I could barely read. I could barely write. I was just tired. Exhausted. Even watching movies was a little too much. But what I did have was a pile of audio plays reccomended to me by DSD's very own Jay Stringer.
You will know of course that myself and Jay (and Dave White) are DSD's resident geeks. So of course these audio plays were Doctor Who audio plays produced by a company called Big Finish. In the years when Doctor Who was off air, Big Finish gained an official licence to produce audio plays featuring characters from the show including many past actors who had played the Doctor. In my other life, I know one of the Big Finish scripters, but had never really had the chance to listen to them. And besides, I wasn't sure the show would work in audio.
But listening to them, I was amazed at the power of audio. Something I had long ago forgotten.
We all know audio books of course, but an audio play is something very different. The use of dialogue - and more importantly, sound - to convey a story is extremely impressive. And rather than being limiting, what it seemed to do was open up words that we could not conceive on television. The proper use of voice acting and sound could was able to convey deeply complex and bizarre stories. Of course, within the mix of plays I had, one was able to realise that when audio play is done badly it can seem stagey and unreal. It takes a clever script to make characters sound natural and not like they are describing things for the benefit of a listening audience. One of my favourite moments was the opening of a Paul McGann adventure when his Doctor has been reacting to lots of things happening while he is alone in a room. "You really do need to stop talking to yourself!" he says, and the delivery of the line evokes a very wry smile from the listener as it manages to puncture the increasingly unreal idea of someone telling himself everything that is happening.
As comics are different to movies which are different to prose which are different to poetry, so audio plays are again different from anything else and they require another way of thinking from the writer.

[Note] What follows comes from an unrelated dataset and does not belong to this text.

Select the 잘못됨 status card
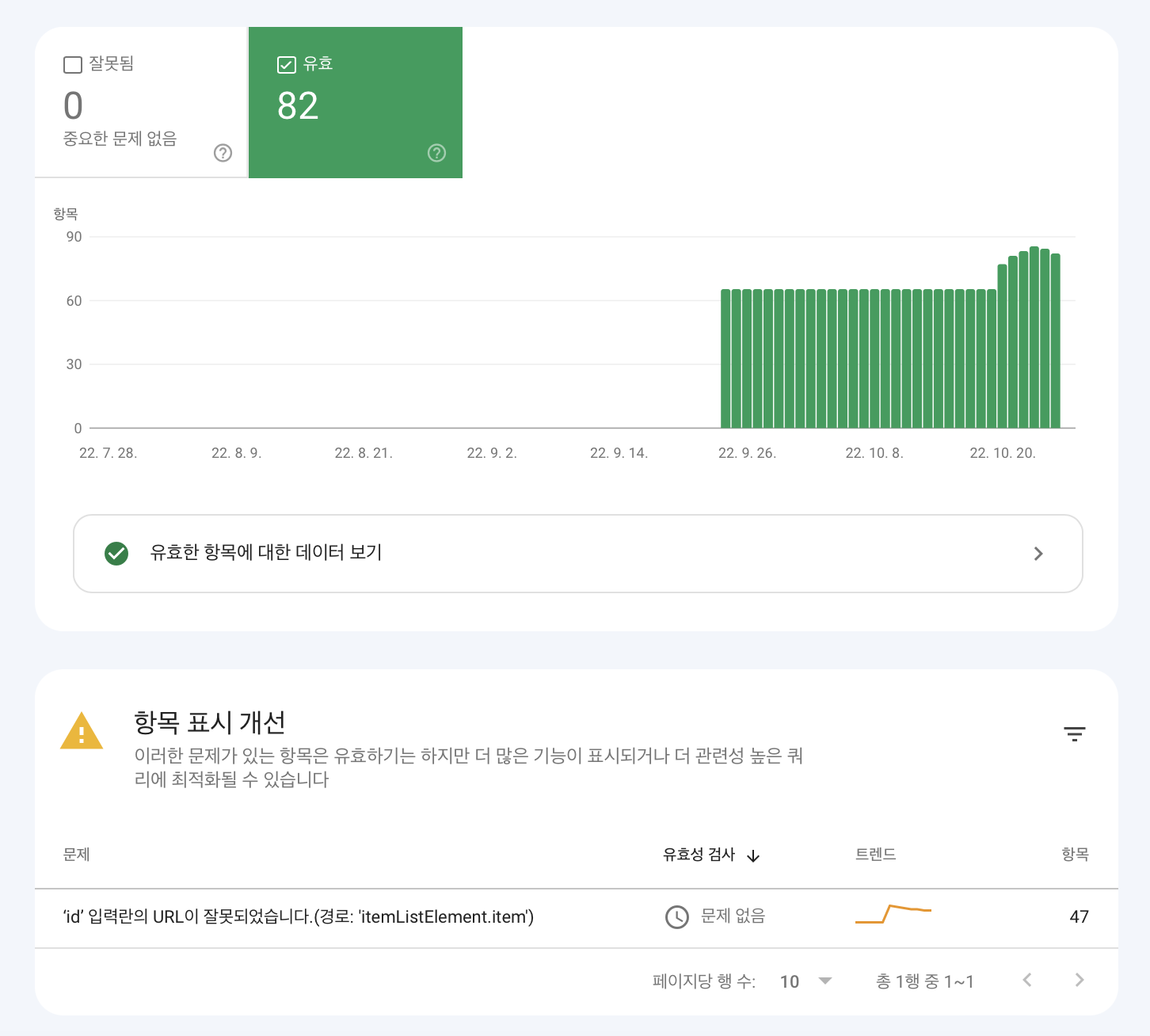click(141, 102)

The good audio writer is able to create situations which sound natural even when they are artificial. They rely on dialogue and sound to paint a picture. They require a whole different skill set. But when they work they can be something spectacular.

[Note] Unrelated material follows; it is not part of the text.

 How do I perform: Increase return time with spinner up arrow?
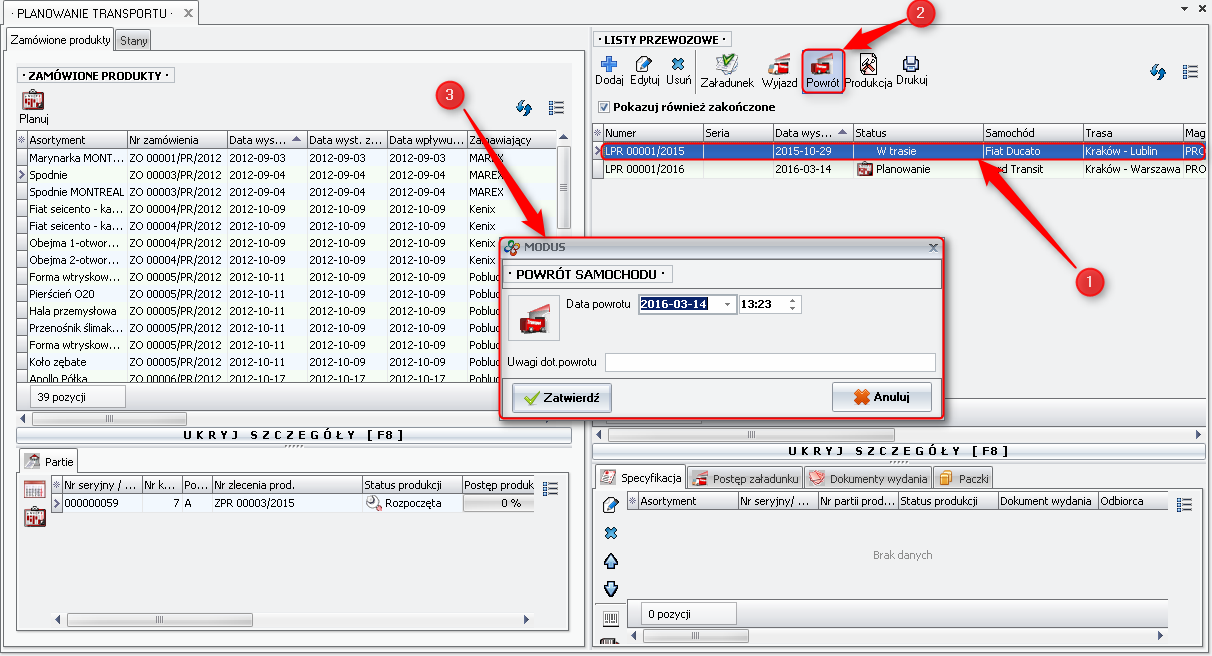click(793, 301)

I'm going to be listening out (pun half intended) for other ewxamples of audio plays, I think, maybe even trying my hand at a few just for fun. I remember as a child listening to lots of audio plays on tape (one of my favourites was an adaptation of Kidnapped) and just hearing these plays as I lay in bed unable to do much of anything else (except cough and pathetically ask The Literary Critic to make me another hot Ribena*) reminded me of the power of audio dramas and of the fun that they can be. And I have to wonder in this age of ebooks and rising audio book sales, could it be possible that the radio play, while no longer neccesarily being on radio, could be due a comeback? Its the ideal medium for that long commute or while you're pounding the treadmill down at a the gym.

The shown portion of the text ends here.